Volto para lembrar aquela célebre frase de Albert Einstein: "O acaso? Deus não joga aos dados!"
Isto dito por um cientista brilhante tem que se lhe diga...
Fugidia, eu, que não acredito em destinos, sempre achei o acaso uma coisa estranha e fascinante... :)
Ana, e não é que me lembrei dessa frase do Senhor Relatividade quando estava prestes a postar? :)
Tem graça, mas eu julguei que a imagem era uma referência ao Einstein!
Mas a frase dele tem que ser contextualizada.
É que Deus, além de não jogar aos dados, também não gosta de brincar às marionetas... ou seja, deu-nos a liberdade de escolha.
:-)
Acho que tem toda a razão, Fugidia. Entregar a Deus ou ao acaso a responsabilidade total pelas nossas escolhas é pura batota. Grande parte do nosso "destino" é feita por nós próprios. Mas o que sobra... é um mistério fascinante.
É, sem dúvida, Ana, fascinante :-)
PAul CLaudel dizia que "não há acaso/ todas as coincidências são significativas"
Eu sou supersticiosa, do tipo de fazer eu as superstições- risos
Júlia, e eu para saber como é isso de sermos nós próprios a fazer as superstições... :)
Vim aqui a correr, porque estou com muito pouco tempo, e só mais tarde vou ler este post; por agora só vim dizer ao Mike que, para quem se dizia não gostar de poesia, o trecho que li no «Privilégio» me deixou encantada...
Ora, Cristina, não sou fã de poesia mas há um ou outro poema de que gosto. Mas para isso tem que ser rectilíneo (será que esta palavra é apropriada?), tem que ser um poema que entenda à primeira, que não tenha que andar para trás e para a frente, a ler duas e três vezes até o conseguir "decifrar". E aquele de Fernando Pessoa é assim.
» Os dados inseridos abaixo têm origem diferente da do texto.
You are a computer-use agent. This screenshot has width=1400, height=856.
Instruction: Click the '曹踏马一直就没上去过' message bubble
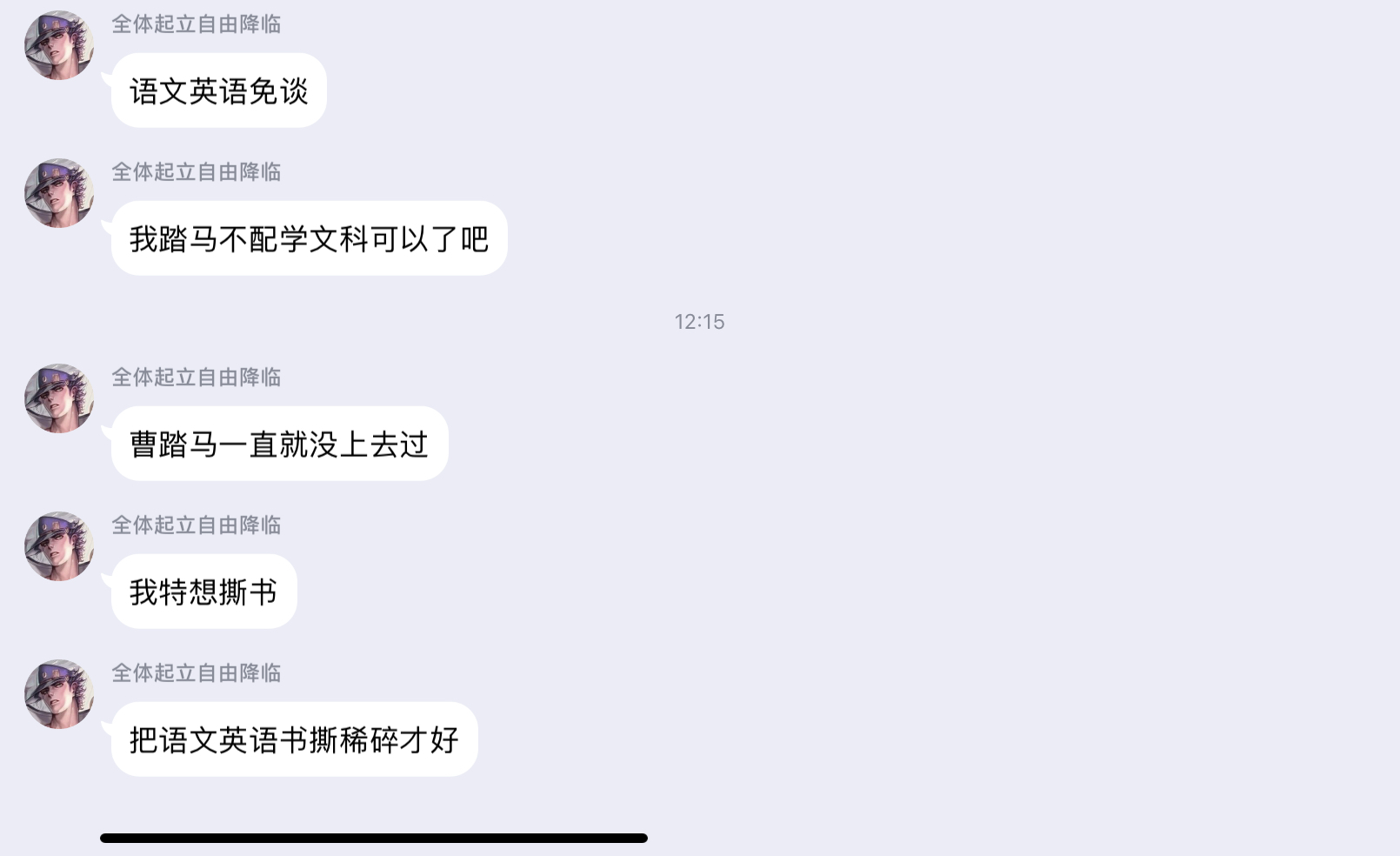(x=280, y=444)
Aliás, é impressão minha ou a maior parte deles é assim? :)
:-)
isto é conversa para mais logo, poeta!
Pessoa... rectilíneo??
Tem graça, Mike, fiz um comentário na Júlia ao seu belo texto a Pessoa, sobre isso mesmo. Mais um acaso, claro.
;)
Júlia, então mais logo conversemos (ou desconversemos?). :)
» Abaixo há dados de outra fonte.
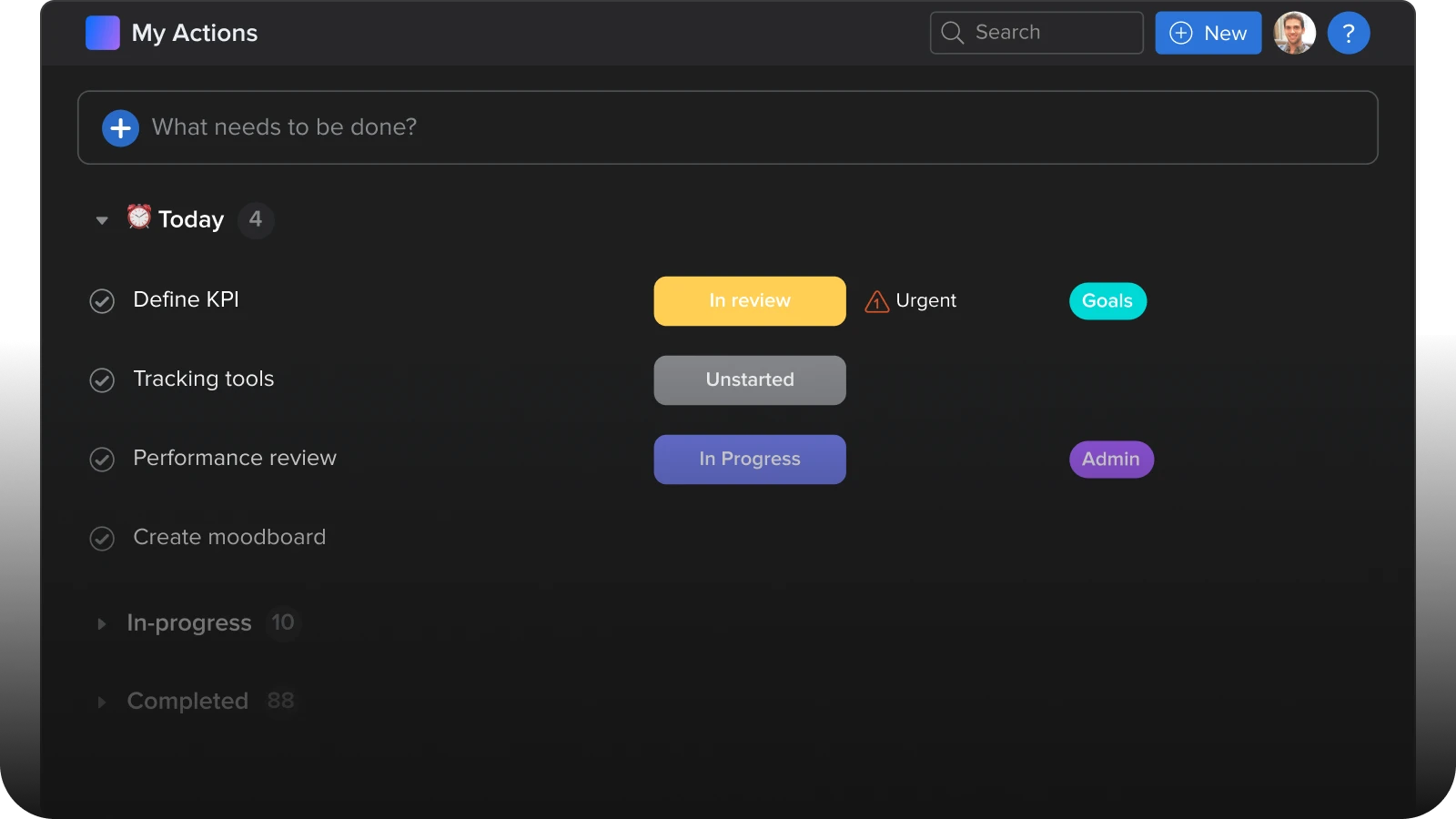The image size is (1456, 819).
Task: Change the Unstarted status label
Action: point(749,380)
Ana, irei espreitar o seu comentário. Rectilíneo foi a palavra mais adequada e à mão (risos) que encontrei. :)
Mike, cheguei ao fim deste belo «post» em pulgas por saber a verdadeira história do acaso que o inspirou.:-D
O tema é perturbador. O Mike é muito positivo, toma o acaso pelo seu valor facial, mas eu não partilho inteiramente do seu positivismo. Ainda não consegui libertar-me da tendência para identificar correntes ou ciclos de sorte e de azar (como os das sete vacas, ora gordas, ora magras) e de interpretar os acasos à luz de uma espécie de predestinação individual para uma ou outro. É por isso que vou tentando não duvidar nunca da minha boa estrela, de medo que se ofenda e me abandone. :-)
P.S.: E corro a ler os vossos comentários em «casa» da Júlia.
Luísa, de facto não consigo deixar de ser positivo e tomar o acaso assim como diz, pelo valor facial. E não o acho assim tão perturbador. Acho-lhe piada. :) Aquilo que chama de sua boa estrela não difere, muito provavelmente, das boas estrelas de outras pessoas. Só que lhe chamam outra coisa. :)
As minha superstições, Mike, são feitas por mim. Eu explico: p.e., se hoje eu trouxer um vestido azul e o dia foi magnifico, concluirei que o dito vestido me deu sorte :-)Então, dará sempre! O mesmo equivale para o contrário, com um vestido preto (risos)
Com os meses do ano, eu faço assim: dia 1 de Setembro morreu m/ mãe. Todos os dias 1/9 me acontecerá algo terrivel.
deu para entender?
beijinho
Deu, Júlia. Mas com esforço, devo confessar. Não me vai levar a mal a sinceridade, pois não?
Meu Caro Mike,
pensar o acaso é sempre aliciante, por não abdicarmos de nos centrar numa pessoa, sem, contudo podermos conformar-nos com o domínio total das consequências e determinações dos seus movimentos na Vida. Um resumo da Condição Humana, enfim.
Já a superstição é uma tentativa de domarmos o Acaso, sem esforço. O que continua na mesma linha de preocupações, variando apenas os índices de confiança...
Abraço
Caro Réprobo, a sua assertividade não é, concerteza, obra do acaso. :)
Um abraço.
levar a mal? de quê, Mike? :-)
Continuo a achar que os acasos podem ser sinais. De quê, nem sempre sei. Mas sigo a minha intuição e não costumo dar-me mal.
Somos o acaso e a sua necessidade.
O acaso, já tenho pensado muitas vezes, é responsável pela maioria dos factos mais importantes da nossa vida.